Bagaimana jika sang Imam memiliki hobi akut nan merugikan yang juga digemari para muqallidiin umyaa [baca: pengekor; pembeo]? Seperti hobi men-jarh [menikam nama] para ulama, atau asaatidzah yang zahirnya mereka adalah orang2 baik. Great, baik bagi sebagian orang namun belum tentu baik bagi kalangan lain.

Masalah ini kita kerucutkan menjadi satu titik: 'Apakah layak menendang seseorang dari lapangan Sunnah karena masalah perbedaan pendapat dalam sebuah masalah ijtihaadiyyah?'


 Ingat prinsip ajaib ini:

"Kami adalah Sunnah...Sunnah adalah kami. Barangsiapa menyelisihi kami, maka dia telah menyelisihi Sunnah. Bagaimana mungkin orang yang menyelisihi Sunnah adalah Ahlu Sunnah!?"

Sekilas memang tampak lezat dan tepat. Namun, perhatikan pula aroma arogansi, hizbiyyah dan merasa paling-benar-sendiri dalam prinsip tersebut. Ajaib jika kunci Sunnah hanya dipegang oleh 'mereka'. Lebih ajaib lagi, jika ternyata ada yang membuat LSM [Lembaga Sertifikasi Manhaj] -meminjam istilah dari beberapa ikhwah- yang bertugas mencap stempel dan mengorbitkan nama-nama asaatidzah atau daaiyah yang telah keluar dari manhaj Salaf atau Ahlus Sunnah. Bukankah ini ajaib? Bukan! Ini arogansi!

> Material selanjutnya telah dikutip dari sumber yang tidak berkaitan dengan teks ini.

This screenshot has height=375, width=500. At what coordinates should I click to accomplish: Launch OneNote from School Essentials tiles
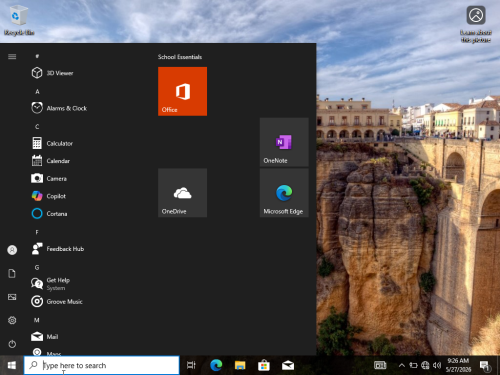tap(284, 142)
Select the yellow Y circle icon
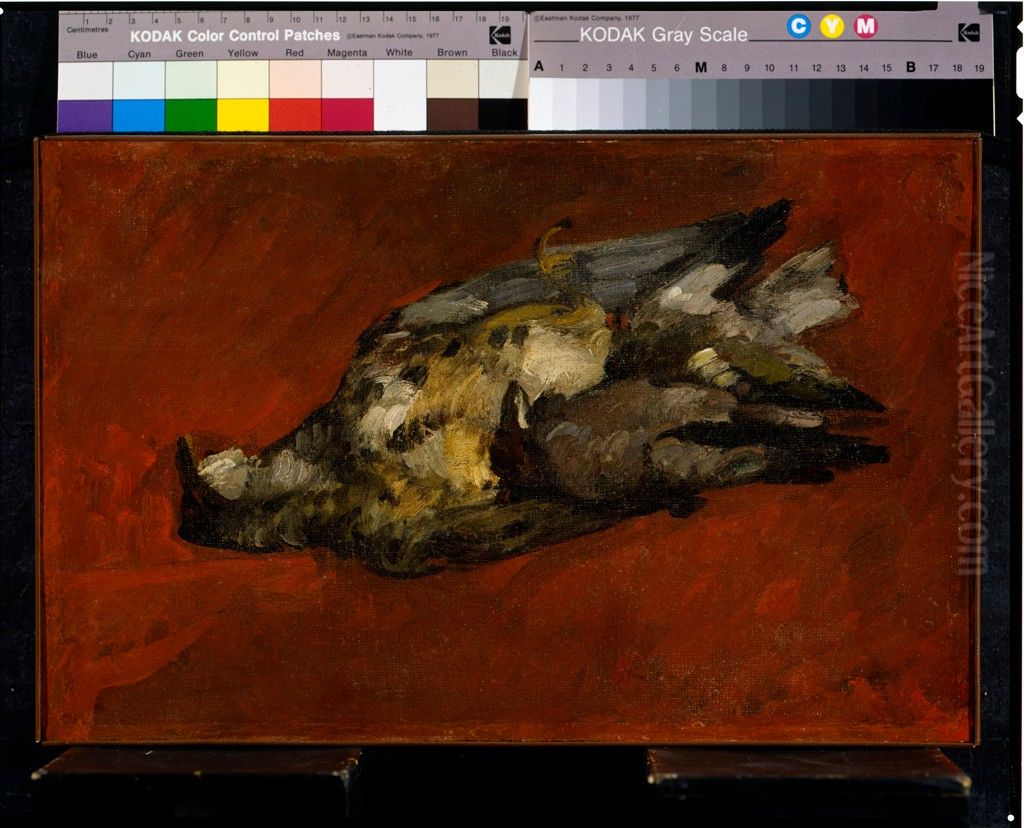The image size is (1024, 828). pyautogui.click(x=832, y=27)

Camkan biak-biak, wahai manusia, Imam Ahmad sendiri pernah berkata:

إخراج الناس من السنة شديد
"Mengeluarkan manusia dari Sunnah adalah perkara yang keras [besar]."

Bagaiman menurut Anda jika itu justru dijadikan hobi?

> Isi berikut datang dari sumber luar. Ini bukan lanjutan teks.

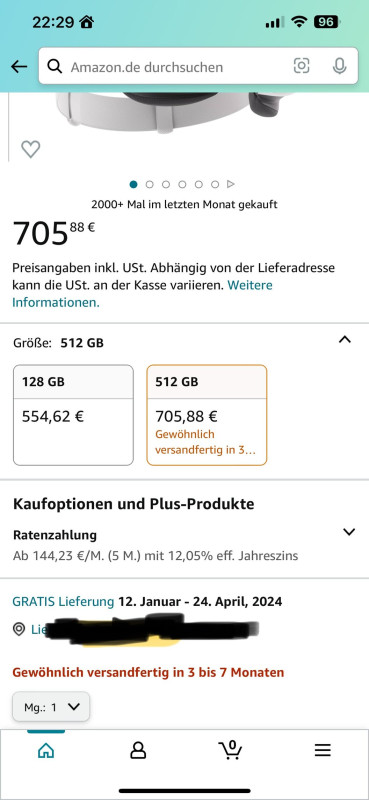
Task: Select the 512 GB size option
Action: [x=207, y=415]

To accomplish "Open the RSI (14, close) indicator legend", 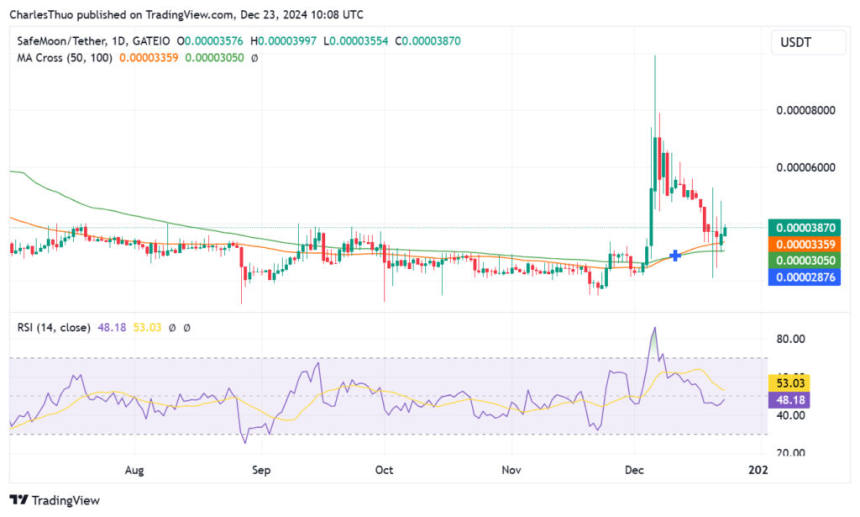I will pyautogui.click(x=54, y=327).
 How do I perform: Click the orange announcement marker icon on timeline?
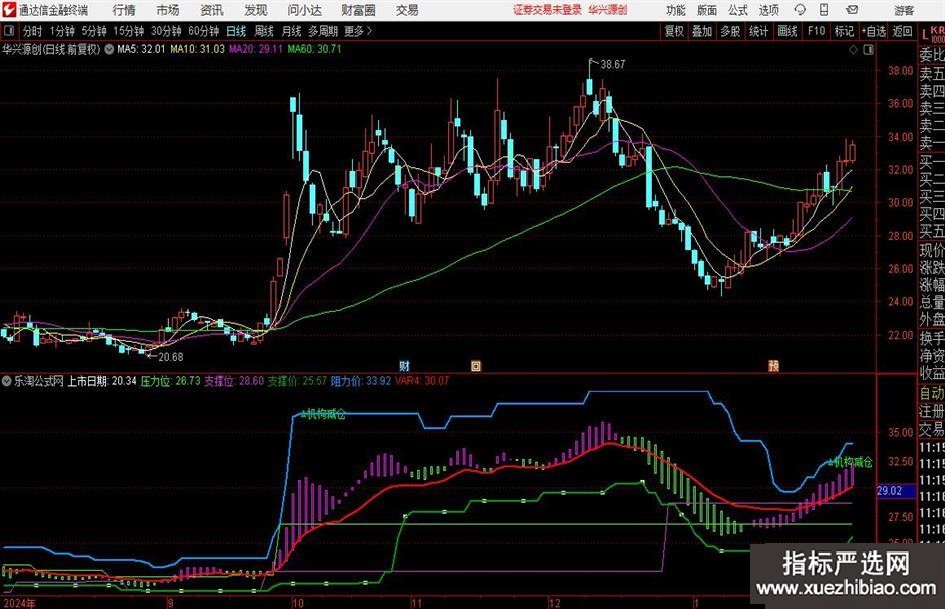point(476,365)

 Karena Foto, Keluar dari Sunni-Circle?

Foto modern termasuk perkara modern dan perlu pemikiran modern dalam melantunkan apa hukumnya. Yakni: Apa hukum memfoto makhluk hidup, manusia-jin-hewan-alien tanpa keperluan darurat? Sebagian ulama berpendapat haram, sebagian membolehkan [dalam artian: tidak bisa melarang begitu saja], dan sebagian mengatakan 'tergantung tujuannya'.

Lalu datang sepasukan yang buruan nafasnya seirama dengan ikhwah yang berkantor di LSM di atas, mencap jidat siapapun yang tertemu jika mereka memasang gambar makhluk hidup dengan kalimat : 'Antum bukan Salafi lagi, antum bukan Ahlus Sunnah'.

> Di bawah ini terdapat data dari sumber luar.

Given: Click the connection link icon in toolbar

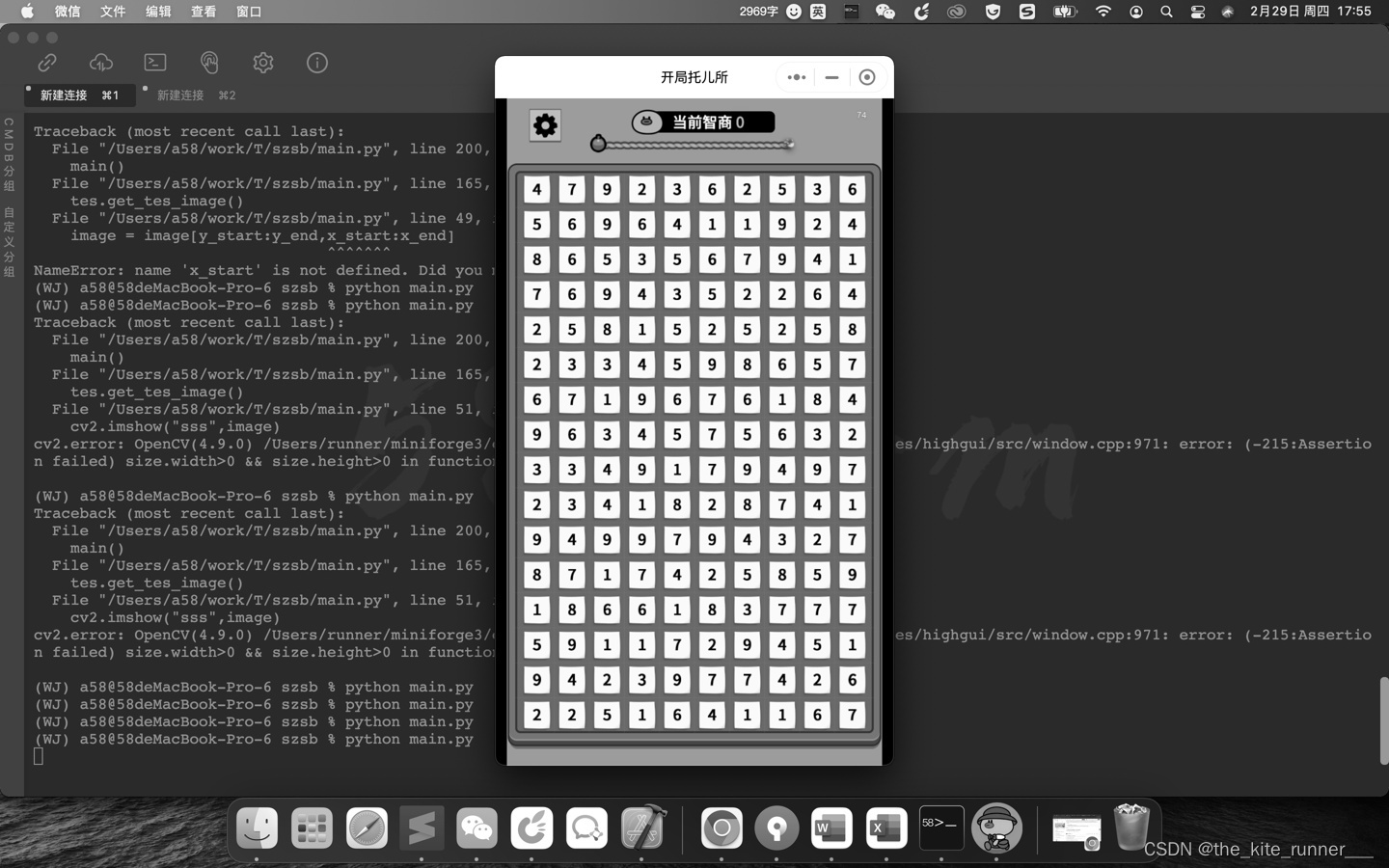Looking at the screenshot, I should point(46,62).
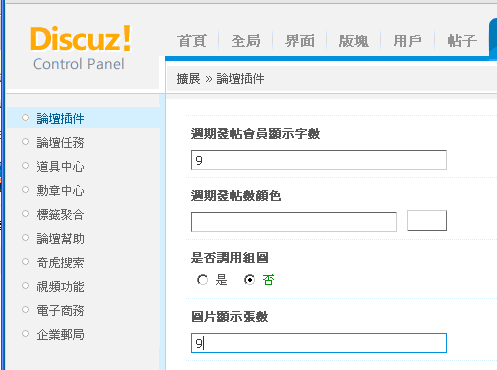Open 勳章中心 sidebar link
Screen dimensions: 497x370
(x=60, y=190)
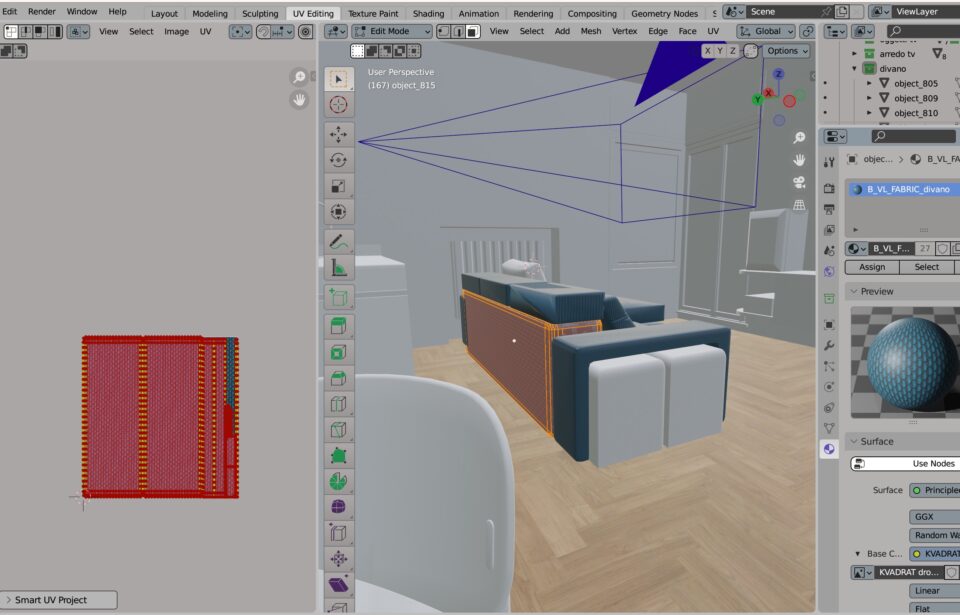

Karena apa? Karena foto seekor kodok.
Karena apa? Karena bekerja di yayasan sebagai guru.
Karena apa? Karena tidak seperguruan dan se-pengajian.

Jika mereka dan pengajian mereka berada di hutan saja terasingkan, maka nafas-nafas mungkin tidak lagi memanas. Silahkan cap jidat hewan-hewan itu sekehendaknya.


Terakhir:

Meminjam perkataan Syikh Hamd ibn Abdul Aziiz

ومن الظلم والجور الناتج في الغالب عن قلة العلم، أن يُخرج السني من السنة بمسألة يسوغ فيها الخلاف

"Merupakan [bentuk] KEZALIMAN yang berasal atau ternilai dari sedikitnya ilmu: Mengeluarkan seorang Sunni dari Sunnah, tersebab sebuah masalah yang terjadi di dalamnya khilaf [antara ulama] [yang mu'tabar]."